Rabu, 26 Mei 2010

BERMIMPILAH SELAGI MASIH GRATIS.. :-D

Kalau lagi stress dan butuh refreshing tapi nggak bisa ninggalin kantor lama-lama, saya biasanya jalan-jalan keluar masuk cluster baru yang sedang dipasarkan di komplek perumahan saya. Belum tentu beli sih. Sekadar mengagumi bentuk bangunan atau ngeliat-liat rumah contohnya aja saya udah senang dan terhibur banget. Jadi, kalau perempuan lain refreshing dengan window shopping di mall, saya meredam stress dengan keliling-keliling di cluster. Puas banget kalau pulangnya berhasil merekam penataan interior rumah yang baru saya liat tadi di dalam angan dan menenteng brosur berikut daftar harganya, meski nggak jarang itu justru memicu stress baru. ^-^

Ya iyalah.. Sama seperti perempuan lain, saya juga suka nggak bisa tidur kalau lagi setengah mati menginginkan sebuah benda tapi nggak atau belum bisa kebeli. Masalahnya, ‘benda’ yang saya inginkan bukan sekadar sepasang sepatu atau sehelai gaun, tapi sebuah rumah! Nggak jarang rumah idaman yang sempat saya lihat sampai terbawa ke dalam mimpi. Yang paling parah, saya pernah sampai lupa menjemput Hugo pulang les gara-gara keasyikan ‘window shopping’ *Ibu yang nggak berbakti* :-D

Ceritanya, sore itu saya dan suami mengantar Hugo les Bahasa Inggris karena karyawan yang biasa mengantar jemput Hugo les sedang berhalangan. Mau ditinggal pulang, waktunya nanggung karena les-nya cuma satu jam. Tapi nunggu di mobil kok bosan juga. Saya lalu punya ide untuk mengisi waktu dengan melihat-lihat rumah contoh di cluster baru yang letaknya nggak begitu jauh dari tempat les Hugo. Ternyata rumah contohnya keren abis! Ckckck… saya sampai lupa ingatan, lupa daratan, dan lupa kalau punya anak yang harus dijemput dari tempat lesnya gara-gara mengagumi rumah itu. Kalau waktu itu saya nggak pergi bareng suami, mungkin saya juga lupa kalau punya suami hahaha..

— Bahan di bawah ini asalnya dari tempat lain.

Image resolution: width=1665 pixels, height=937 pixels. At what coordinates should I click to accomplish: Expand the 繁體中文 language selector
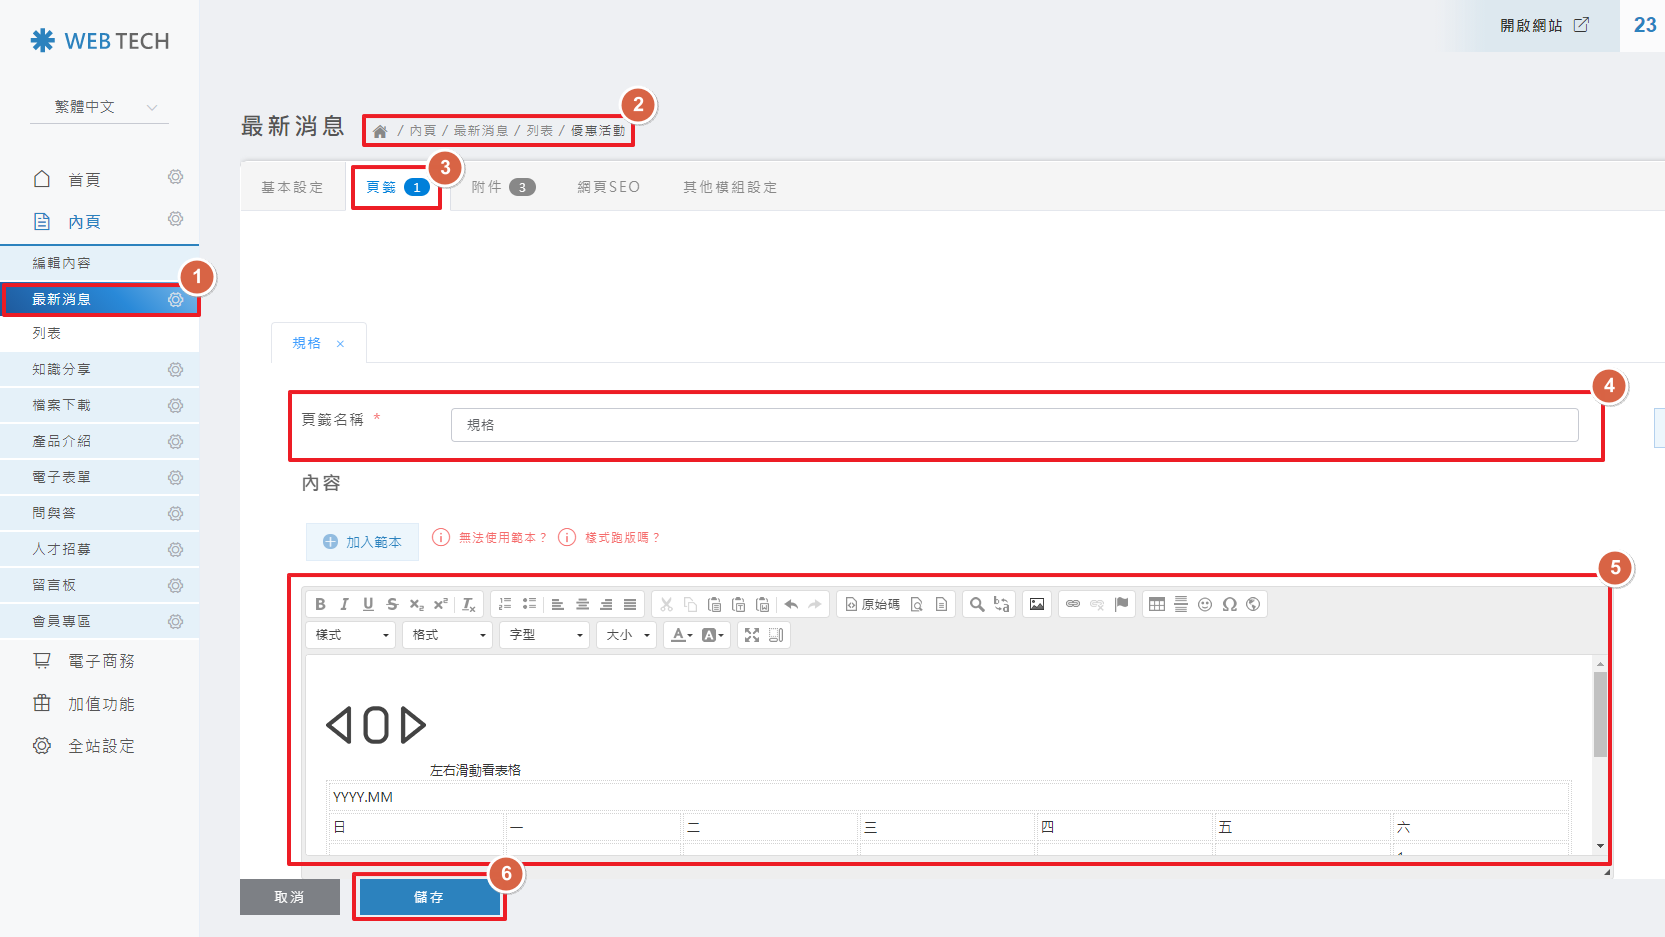100,107
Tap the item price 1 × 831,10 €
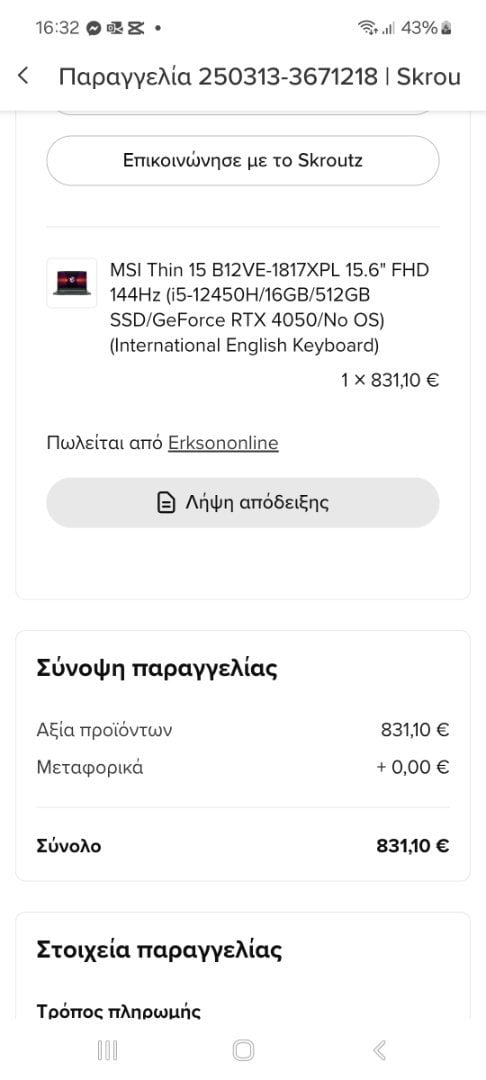 pos(390,380)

Akhirnya saya memang nggak berhasil beli rumah yang ya-ampun-bagus-banget itu karena kemahalan untuk ukuran kantong saya. Bukannya nggak mungkin kebeli sih, tapi kalo belinya sekarang-sekarang, saya lompatnya ketinggian. Saat ini, saya ‘kelasnya’ baru bisa beli rumah di bawah Rp 500 juta-an, sementara rumah yang bikin saya nggak bisa tidur berhari-hari (sampai sempat kepikiran menjual semua aset yang saya punya untuk ‘ditukar’ dengan rumah itu :-p) harganya hampir Rp 2 milyar! Apa nggak ketinggian tuh mimpinya? Hehe..

Tapi saya nggak merasa bersalah pernah punya mimpi setinggi itu dan nggak kapok mengulang mimpi yang sama dengan versi yang berbeda. Soalnya, saya bisa meraih semua hal yang saya miliki saat ini awalnya dimulai dari sebuah mimpi. Dulu saya selalu memimpikan ingin punya rumah, mobil, dan buka usaha sendiri. Saya lalu berjuang untuk meraih dan mewujudkan mimpi-mimpi itu satu per satu, setahap demi setahap. Meskipun harus melewati proses yang panjang berliku, saya nggak pernah putus asa dan tetap konsisten pada tujuan awal, seberat apa pun rintangan yang harus dihadapi.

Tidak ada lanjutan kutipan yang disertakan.